LA grosse actualité et catalyseur de la semaine dernière était sans nul doute la réunion du comité de politique monétaire de la Réserve fédérale américaine. On notera que le pronostic du marché était le bon : la Fed a effectivement baissé le loyer de l’argent de 25 points de base. La suite est cependant moins évidente. Si Jerome Powell a clairement laissé entendre que la suite serait dépendante des données du marché (du travail, de l’inflation etc.), l’analyse du graphique en point, le fameux dot-plot, montre de réelles divergences entre les différents gouverneurs. Pour plus de détails, je vous invite à vous référer à l’article d’Antoine disponible ici.
Une fois encore, plus que la décision de baisser les taux en elle-même, nous nous attachons à la réaction des différentes classes d’actifs pour comprendre la narration en cours. La réserve fédérale a entamé un cycle d’assouplissement monétaire alors même que l’économie américaine est solide, la consommation forte et les marchés financiers au plus haut. Ainsi, le taux neutre réel est probablement au-dessus du niveau supposé par la Fed ce qui signifie que la politique monétaire pourrait devenir trop accommodante et provoquer une reprise de l’inflation ainsi qu’une hausse des actifs financiers. Élément rassurant, les obligations d’États se sont détendues dans la foulée de l’annonce, signe que le marché obligataire n’est pas encore en rébellion et que la baisse de taux n’est pas considérée comme catastrophique comme dans les années 1970.
La réaction à la publication du rapport sur l’emploi pour novembre, tout fraîchement publié en raison du récent shutdown, semble confirmer la bonne tenue du marché obligataire. Il ne reste plus qu’à attendre les chiffres sur l’inflation pour avoir une vue d’ensemble plus étoffée.

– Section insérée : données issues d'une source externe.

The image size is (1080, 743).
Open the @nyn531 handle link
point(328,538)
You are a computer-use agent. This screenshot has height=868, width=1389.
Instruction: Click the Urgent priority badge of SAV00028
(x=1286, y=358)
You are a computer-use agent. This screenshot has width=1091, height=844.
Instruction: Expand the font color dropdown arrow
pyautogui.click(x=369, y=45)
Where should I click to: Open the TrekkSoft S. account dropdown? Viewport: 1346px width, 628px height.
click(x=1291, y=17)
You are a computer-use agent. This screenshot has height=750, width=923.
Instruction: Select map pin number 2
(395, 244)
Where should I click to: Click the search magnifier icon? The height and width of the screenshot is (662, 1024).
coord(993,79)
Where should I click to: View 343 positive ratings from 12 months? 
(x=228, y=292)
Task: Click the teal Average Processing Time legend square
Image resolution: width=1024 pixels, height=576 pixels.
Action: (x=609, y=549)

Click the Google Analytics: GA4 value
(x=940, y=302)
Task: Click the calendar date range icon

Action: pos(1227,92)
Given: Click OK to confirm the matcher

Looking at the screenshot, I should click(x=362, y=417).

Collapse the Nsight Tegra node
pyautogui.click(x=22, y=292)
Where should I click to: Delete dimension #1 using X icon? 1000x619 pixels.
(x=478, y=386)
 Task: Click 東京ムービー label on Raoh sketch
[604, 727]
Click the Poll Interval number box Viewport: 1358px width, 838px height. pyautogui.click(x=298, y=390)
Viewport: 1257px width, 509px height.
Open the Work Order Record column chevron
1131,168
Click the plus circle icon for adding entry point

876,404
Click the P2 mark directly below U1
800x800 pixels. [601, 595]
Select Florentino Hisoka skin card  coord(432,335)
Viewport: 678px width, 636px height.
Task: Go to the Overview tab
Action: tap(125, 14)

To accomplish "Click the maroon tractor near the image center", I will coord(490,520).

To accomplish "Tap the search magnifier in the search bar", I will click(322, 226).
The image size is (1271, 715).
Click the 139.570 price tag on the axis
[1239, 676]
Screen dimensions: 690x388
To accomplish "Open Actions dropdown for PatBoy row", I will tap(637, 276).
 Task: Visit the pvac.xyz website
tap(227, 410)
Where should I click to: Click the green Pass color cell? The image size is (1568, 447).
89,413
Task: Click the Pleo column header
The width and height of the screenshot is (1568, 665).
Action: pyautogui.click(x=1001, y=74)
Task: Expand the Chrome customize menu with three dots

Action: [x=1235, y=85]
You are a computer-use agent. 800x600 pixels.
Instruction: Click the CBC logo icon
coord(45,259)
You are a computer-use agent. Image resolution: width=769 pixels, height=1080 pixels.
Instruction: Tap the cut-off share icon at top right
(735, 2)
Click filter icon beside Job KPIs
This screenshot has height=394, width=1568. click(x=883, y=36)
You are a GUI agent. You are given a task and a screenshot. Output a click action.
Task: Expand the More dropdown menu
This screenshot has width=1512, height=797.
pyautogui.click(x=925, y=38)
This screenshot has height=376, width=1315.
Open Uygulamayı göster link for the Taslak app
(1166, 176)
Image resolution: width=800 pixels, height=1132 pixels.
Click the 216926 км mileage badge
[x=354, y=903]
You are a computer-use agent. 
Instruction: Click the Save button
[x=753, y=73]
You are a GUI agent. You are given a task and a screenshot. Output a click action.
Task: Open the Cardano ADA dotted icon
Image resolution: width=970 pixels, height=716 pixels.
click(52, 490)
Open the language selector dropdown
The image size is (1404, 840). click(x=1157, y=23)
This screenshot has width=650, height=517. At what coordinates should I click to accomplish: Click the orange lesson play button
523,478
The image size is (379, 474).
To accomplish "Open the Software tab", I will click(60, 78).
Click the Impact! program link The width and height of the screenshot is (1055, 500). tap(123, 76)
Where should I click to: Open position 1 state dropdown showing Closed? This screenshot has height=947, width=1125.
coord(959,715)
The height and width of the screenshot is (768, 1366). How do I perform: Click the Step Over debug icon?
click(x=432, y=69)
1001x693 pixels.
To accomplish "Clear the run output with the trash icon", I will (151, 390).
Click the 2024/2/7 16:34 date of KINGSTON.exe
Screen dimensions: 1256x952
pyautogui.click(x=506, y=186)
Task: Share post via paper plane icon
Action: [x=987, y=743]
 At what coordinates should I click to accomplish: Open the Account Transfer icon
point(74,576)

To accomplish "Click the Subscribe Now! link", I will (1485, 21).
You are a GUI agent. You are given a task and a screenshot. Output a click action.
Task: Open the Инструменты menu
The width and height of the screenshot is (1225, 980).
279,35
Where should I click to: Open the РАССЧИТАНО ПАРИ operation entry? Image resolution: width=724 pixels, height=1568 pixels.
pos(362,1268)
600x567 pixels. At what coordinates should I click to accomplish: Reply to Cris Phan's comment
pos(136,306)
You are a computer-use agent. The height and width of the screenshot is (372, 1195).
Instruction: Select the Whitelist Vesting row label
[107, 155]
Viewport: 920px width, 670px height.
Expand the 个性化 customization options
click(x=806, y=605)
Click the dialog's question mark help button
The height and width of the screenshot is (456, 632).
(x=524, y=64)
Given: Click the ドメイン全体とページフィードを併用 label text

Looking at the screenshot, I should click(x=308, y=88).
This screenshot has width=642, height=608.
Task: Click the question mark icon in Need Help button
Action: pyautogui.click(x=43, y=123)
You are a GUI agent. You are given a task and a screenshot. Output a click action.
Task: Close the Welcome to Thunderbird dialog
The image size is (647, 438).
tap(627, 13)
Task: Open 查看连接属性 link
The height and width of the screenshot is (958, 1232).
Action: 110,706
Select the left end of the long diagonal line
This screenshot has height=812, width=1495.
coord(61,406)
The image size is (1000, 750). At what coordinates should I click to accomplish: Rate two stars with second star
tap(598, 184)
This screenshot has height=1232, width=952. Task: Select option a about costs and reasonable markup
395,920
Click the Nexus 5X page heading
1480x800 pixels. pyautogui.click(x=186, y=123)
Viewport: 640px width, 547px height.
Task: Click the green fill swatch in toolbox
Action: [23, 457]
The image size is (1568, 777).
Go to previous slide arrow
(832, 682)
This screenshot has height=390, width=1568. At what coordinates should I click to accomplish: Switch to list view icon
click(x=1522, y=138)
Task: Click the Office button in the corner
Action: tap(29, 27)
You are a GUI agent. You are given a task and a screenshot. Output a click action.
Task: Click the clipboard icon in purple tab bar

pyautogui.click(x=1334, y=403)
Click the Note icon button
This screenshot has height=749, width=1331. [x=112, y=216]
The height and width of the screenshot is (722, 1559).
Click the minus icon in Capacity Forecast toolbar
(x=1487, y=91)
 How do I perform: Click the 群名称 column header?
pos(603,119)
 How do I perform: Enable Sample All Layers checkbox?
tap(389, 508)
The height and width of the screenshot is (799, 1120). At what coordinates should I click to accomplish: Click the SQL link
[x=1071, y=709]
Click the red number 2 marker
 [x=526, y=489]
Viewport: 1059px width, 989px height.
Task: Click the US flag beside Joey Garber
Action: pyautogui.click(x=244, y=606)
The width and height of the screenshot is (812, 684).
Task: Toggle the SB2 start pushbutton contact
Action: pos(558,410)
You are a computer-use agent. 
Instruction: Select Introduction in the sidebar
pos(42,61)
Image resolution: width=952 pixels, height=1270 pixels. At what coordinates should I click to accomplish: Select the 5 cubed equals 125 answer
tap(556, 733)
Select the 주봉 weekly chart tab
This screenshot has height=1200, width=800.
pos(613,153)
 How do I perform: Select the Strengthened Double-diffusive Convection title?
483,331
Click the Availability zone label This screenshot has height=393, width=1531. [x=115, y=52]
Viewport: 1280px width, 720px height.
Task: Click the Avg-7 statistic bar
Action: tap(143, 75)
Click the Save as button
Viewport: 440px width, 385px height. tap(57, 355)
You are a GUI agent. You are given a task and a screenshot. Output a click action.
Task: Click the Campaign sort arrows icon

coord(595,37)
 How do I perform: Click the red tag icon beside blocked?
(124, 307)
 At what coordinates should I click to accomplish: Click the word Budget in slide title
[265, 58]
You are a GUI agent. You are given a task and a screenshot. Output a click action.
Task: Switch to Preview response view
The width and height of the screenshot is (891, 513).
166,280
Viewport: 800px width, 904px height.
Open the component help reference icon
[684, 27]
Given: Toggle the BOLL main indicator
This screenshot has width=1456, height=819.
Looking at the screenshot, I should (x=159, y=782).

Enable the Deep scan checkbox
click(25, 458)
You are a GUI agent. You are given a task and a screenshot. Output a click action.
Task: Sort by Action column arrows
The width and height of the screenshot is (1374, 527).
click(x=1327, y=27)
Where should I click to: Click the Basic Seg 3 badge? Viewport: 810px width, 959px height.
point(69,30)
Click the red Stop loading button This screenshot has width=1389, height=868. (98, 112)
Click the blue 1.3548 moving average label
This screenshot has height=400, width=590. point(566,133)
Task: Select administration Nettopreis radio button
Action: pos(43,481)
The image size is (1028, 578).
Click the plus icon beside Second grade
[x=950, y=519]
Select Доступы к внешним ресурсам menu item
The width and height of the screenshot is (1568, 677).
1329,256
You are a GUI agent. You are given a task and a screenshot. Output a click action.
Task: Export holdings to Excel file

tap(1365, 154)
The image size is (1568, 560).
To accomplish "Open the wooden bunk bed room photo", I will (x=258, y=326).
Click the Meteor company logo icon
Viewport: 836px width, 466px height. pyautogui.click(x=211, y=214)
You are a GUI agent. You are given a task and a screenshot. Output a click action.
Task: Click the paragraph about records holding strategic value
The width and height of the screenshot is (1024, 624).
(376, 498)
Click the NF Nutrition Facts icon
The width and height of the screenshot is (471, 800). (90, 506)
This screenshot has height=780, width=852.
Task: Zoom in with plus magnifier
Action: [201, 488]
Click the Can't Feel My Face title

Techniquement, le rendement du 10 ans américain a brièvement validé une figure de retournement en double creux, toujours d’actualité au-dessus des 4.08%, tout en butant sur une symétrie à 4.25%. Dit autrement, il faudrait désormais enfoncer les 4.08% pour confirmer la « bonne » réaction des bonds à la politique monétaire tandis que le franchissement des 4.25% serait un signal négatif envoyé à la communauté financière. En parallèle, l’EURUSD a débordé les 1.1675/95 donnant du crédit à une poursuite de la hausse en direction des sommets de septembre à 1.1920 avec un point intermédiaire à 1.1825.